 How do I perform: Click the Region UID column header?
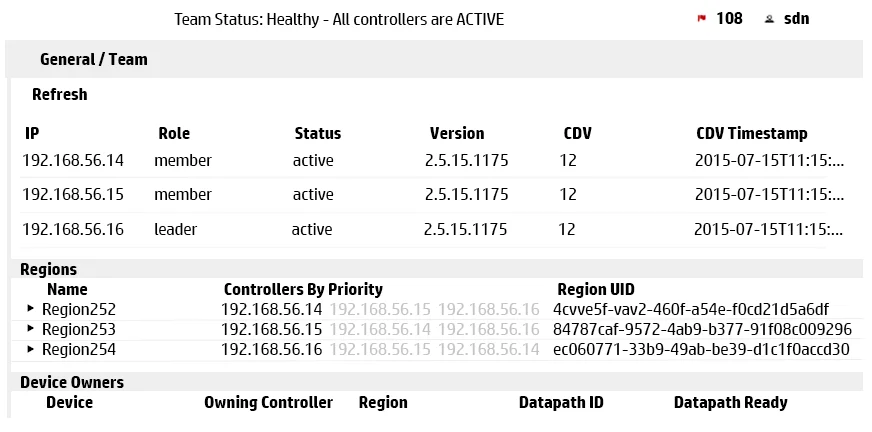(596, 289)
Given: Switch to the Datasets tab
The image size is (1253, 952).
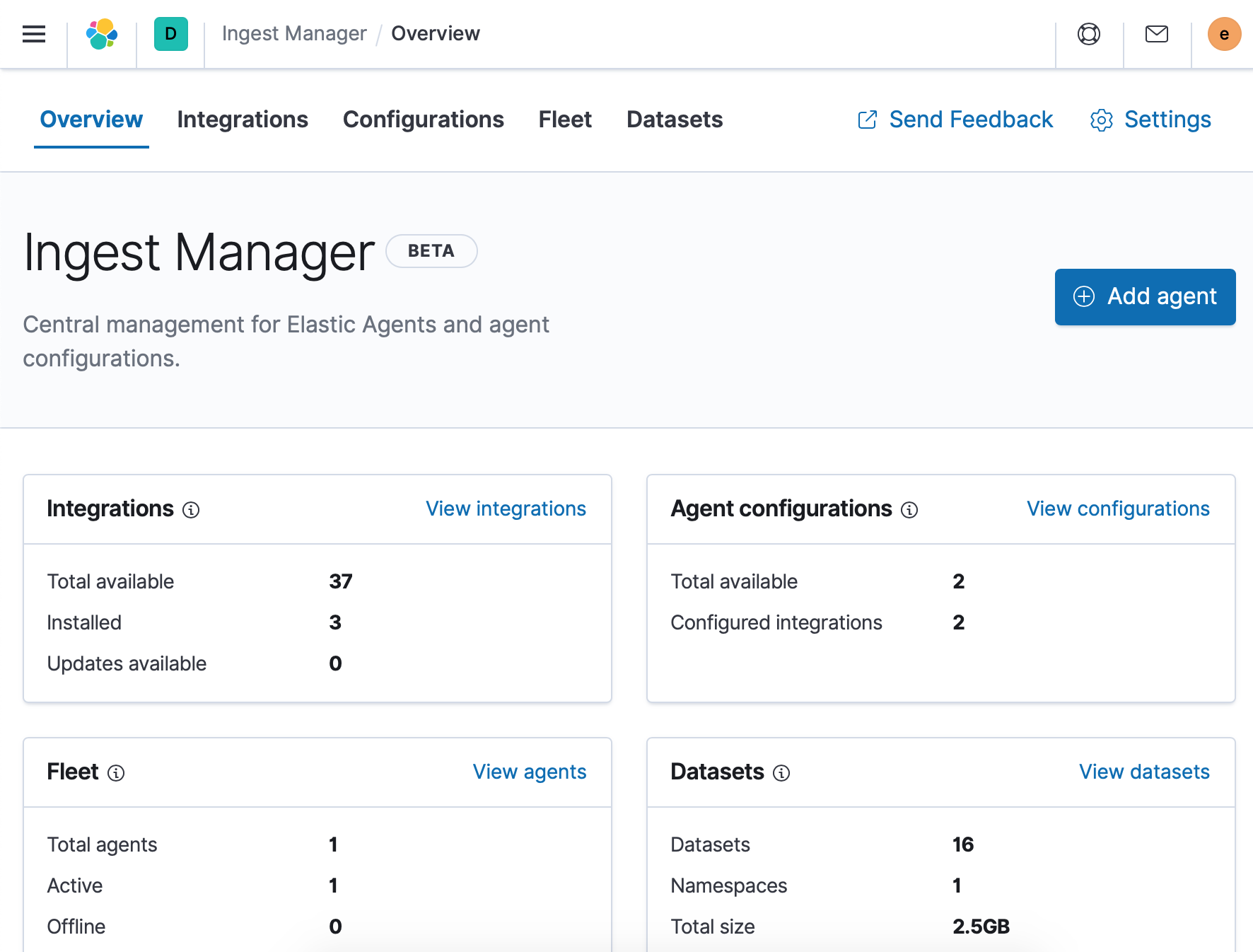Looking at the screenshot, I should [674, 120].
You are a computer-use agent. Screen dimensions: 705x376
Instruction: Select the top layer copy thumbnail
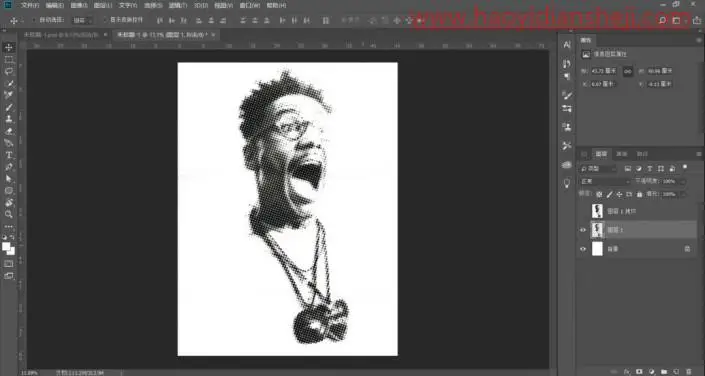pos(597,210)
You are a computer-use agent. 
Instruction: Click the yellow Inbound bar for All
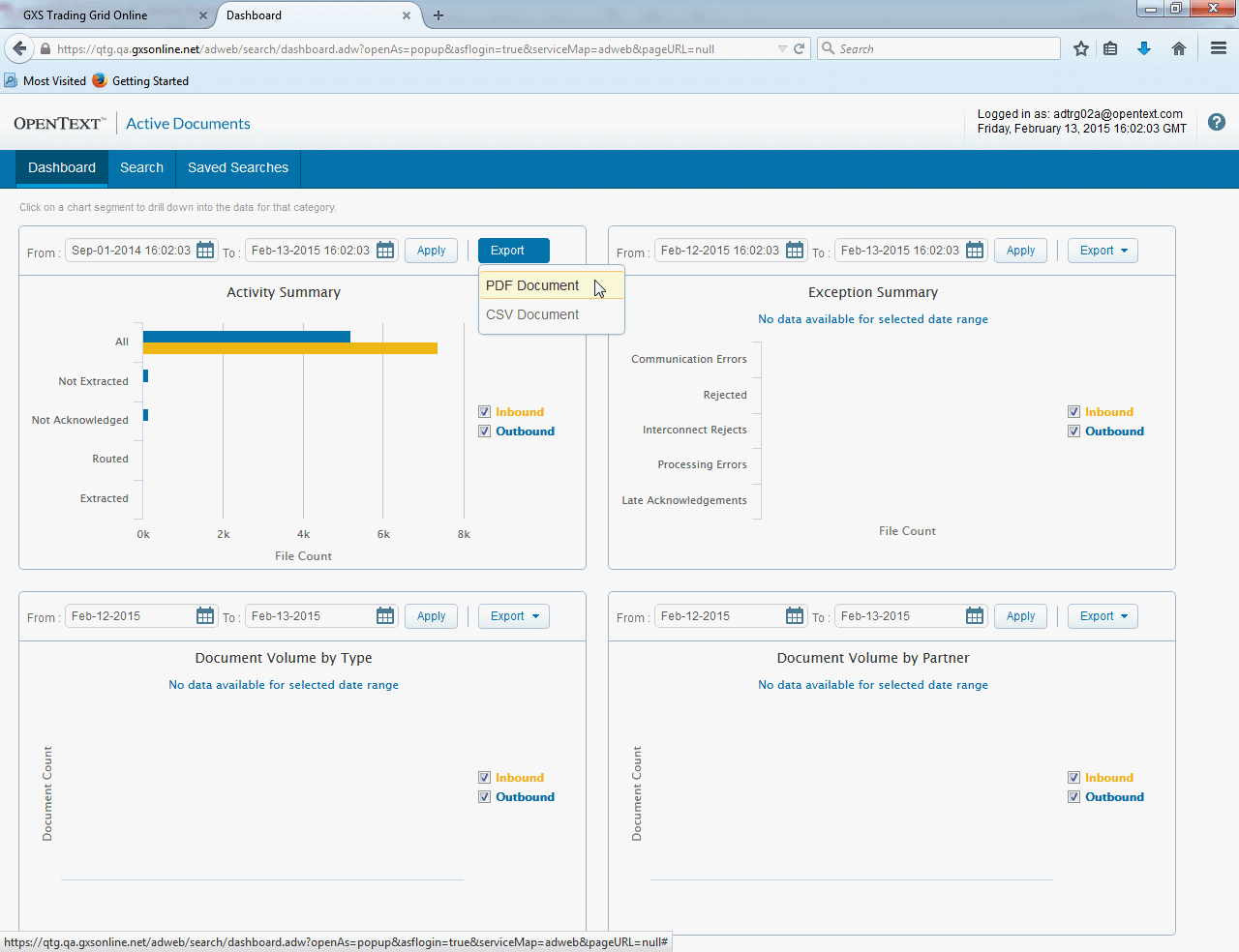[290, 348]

──────────────────────────────

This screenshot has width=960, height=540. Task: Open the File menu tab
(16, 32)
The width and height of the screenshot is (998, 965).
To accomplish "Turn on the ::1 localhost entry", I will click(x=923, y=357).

──────────────────────────────

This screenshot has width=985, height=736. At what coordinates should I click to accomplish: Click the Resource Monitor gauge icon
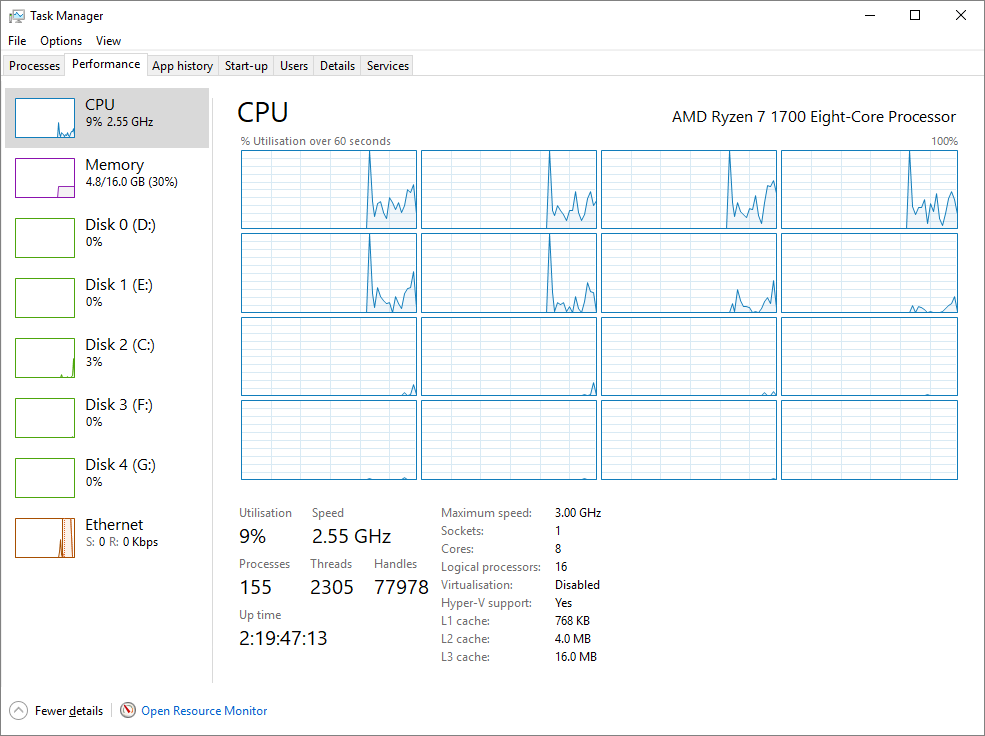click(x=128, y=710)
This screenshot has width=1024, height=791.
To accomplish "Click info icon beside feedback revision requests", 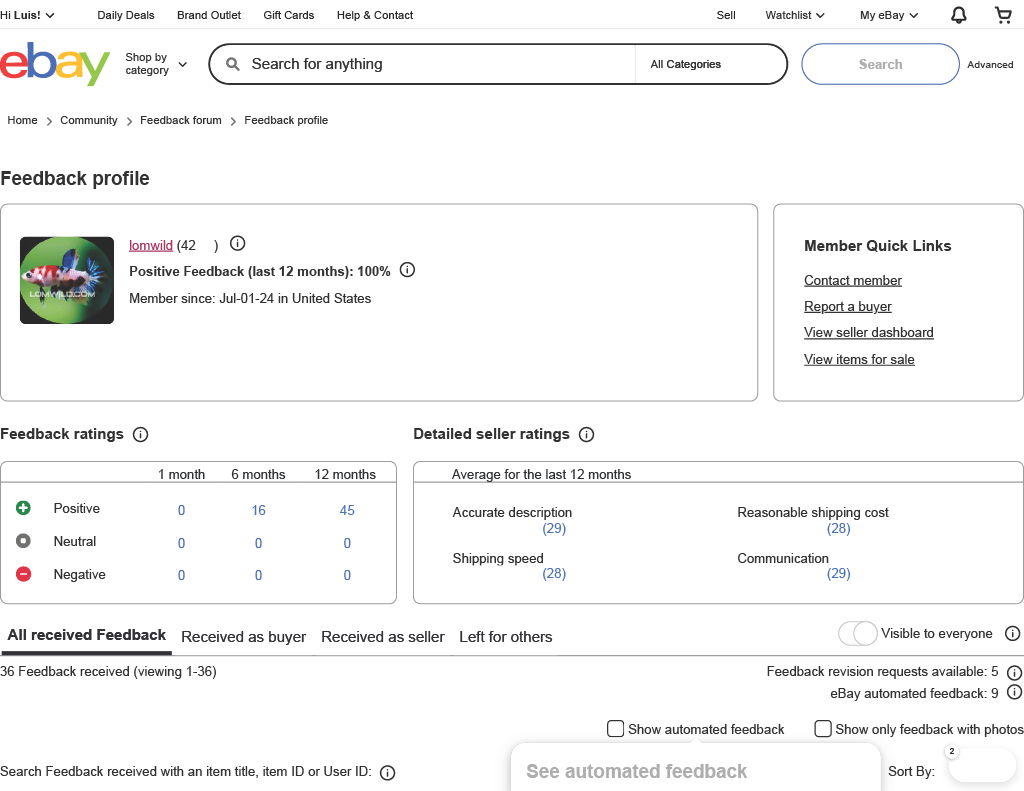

──────────────────────────────

### Your goal
Give the lines of the records from the line with "How do I perform: Click" up to and including the line with "pos(597,210)" as a numbered list, leaving out blank lines and the pictures.

### Exercise answer
1.  How do I perform: Click the Region UID column header?
2. (596, 289)
3. Given: Switch to the Datasets tab
4. The image size is (1253, 952).
5. Looking at the screenshot, I should [674, 120].
6. You are a computer-use agent. Screen dimensions: 705x376
7. Instruction: Select the top layer copy thumbnail
8. pos(597,210)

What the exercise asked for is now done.